Nach einigen Sekunden bereits war Kaden gesättigt und er zog sich zurück, um sich über die blutigen Lippen zu wischen. Grinsend sah er mit leuchtenden Augen zu Orion.
„War es für dich genauso schön wie für mich?“, fragte er, während er Alexa wieder auf den Arm nahm. Orion rollte bloß die Augen und richtete sich auf.
„Okay, wir sind auf dem Weg“, gab Orion an Lika weiter und beide gingen los, um zurück zum Wohnheim zu gelangen.
Beide folgen den Weg, den Lika ihnen wies und sie stießen auf niemanden, der sie sehen konnte.
Was auch gut so war. Denn beide Männer waren mit Staub bedeckt, hatten zerrissene Kleidung an, bluteten und trugen eine bewusstlose junge Frau mit sich herum.
Nicht gerade die besten Voraussetzungen, um nicht aufzufallen. Nach kurzem beschatten des Wohnheims, huschten die beiden Männer gemeinsam mit der bewusstlosen Alexa in das Haus und klopften an Orions Tür, die auch gleich darauf aufsprang.
Beide traten in die Wohnung und Sezuna schloss die Tür gleich wieder, ehe sie Kaden Alexa abnahm und sie aufs Sofa legte. Dann trat Lika an die bewusstlose Frau heran und untersuchte sie, während Sezuna besorgt zu Kaden zurück lief und sein Gesicht in beide Hände nahm, um zu schauen, ob bei ihm alles in Ordnung war.

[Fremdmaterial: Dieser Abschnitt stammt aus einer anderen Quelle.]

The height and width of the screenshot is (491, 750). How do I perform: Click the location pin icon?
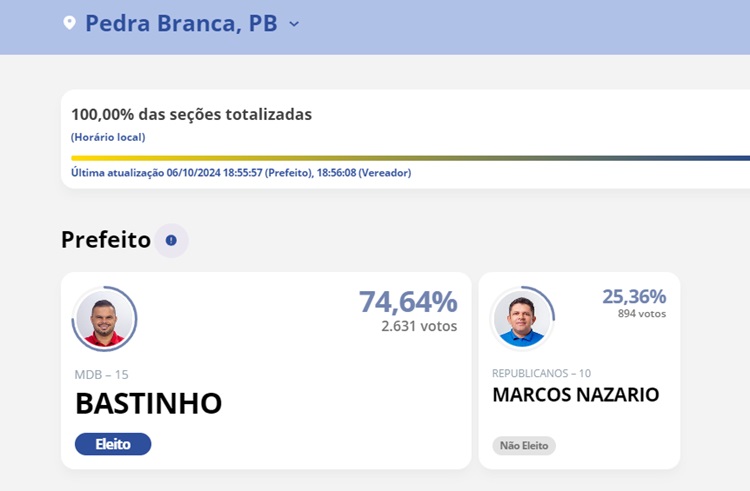[69, 22]
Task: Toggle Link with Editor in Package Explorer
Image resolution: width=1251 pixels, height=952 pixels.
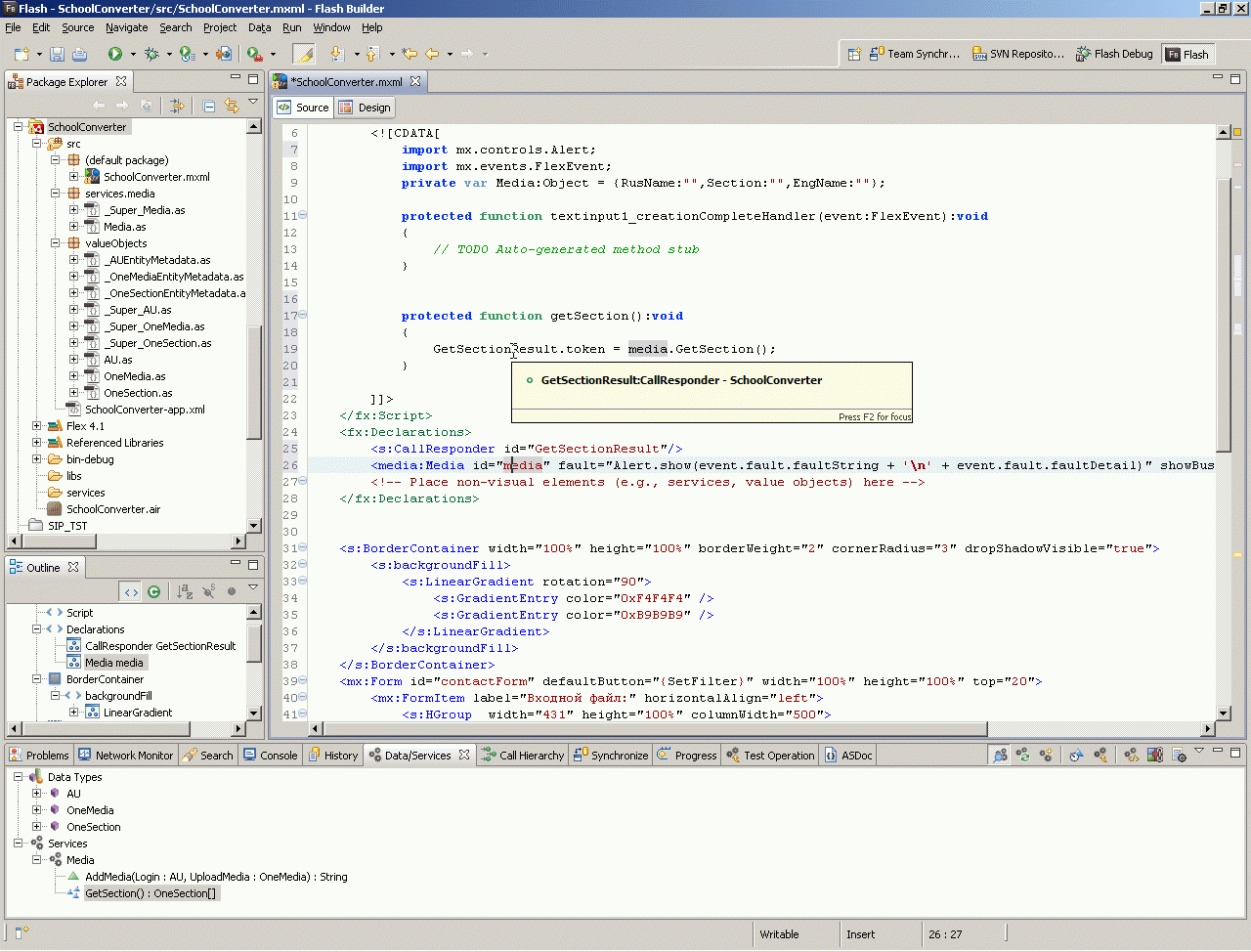Action: 232,106
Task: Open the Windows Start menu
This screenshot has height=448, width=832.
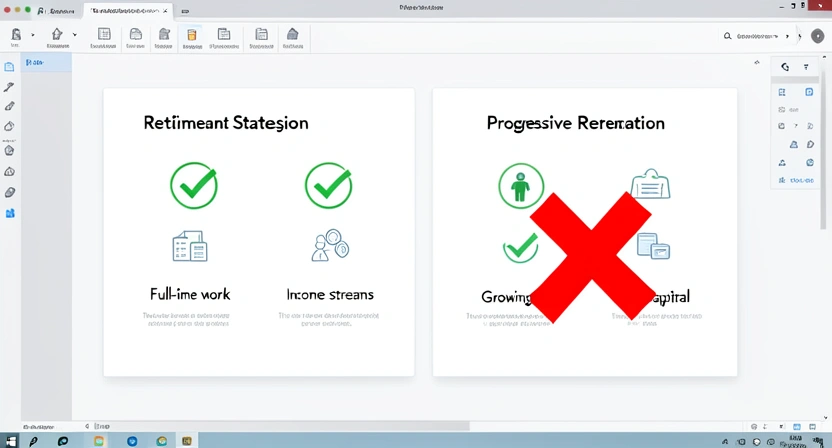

Das Braun seiner Augen war unglaublich klar und tief, daher schlussfolgerte sie, dass er wohl gerade getrunken hatte. Was gut war. „Bist du verletzt?“, fragte sie trotzdem besorgt.
Auch wenn er es geschafft hatte, den Auftrag über nicht an die Briefe zu denken, so blitzten sie doch wieder schmerzhaft klar vor seinem inneren Auge auf, als er Sezunas Stimme hörte.
„Nein, mir geht's gut“, gab er leise zurück und ließ seinen Blick an Sezuna vorbei schweifen zu Lika, die gerade Orion und Alexa versorgte. „Können wir später reden?“, flüsterte er, als er seinen braunen Blick wieder auf Sezuna richtete.
Diese wirkte ein wenig irritiert und verunsichert. „Ja, natürlich“, sagte sie, klang aber nicht ganz überzeugt und trat von Kaden zurück.
Sie hatte irgendwie das Gefühl, dass er versuchte sie von sich zu stoßen, doch Sezuna wusste nicht, wie sie auf diese Idee kam. Aber seit gestern Abend wirkte er irgendwie komisch… Ob alles in Ordnung war?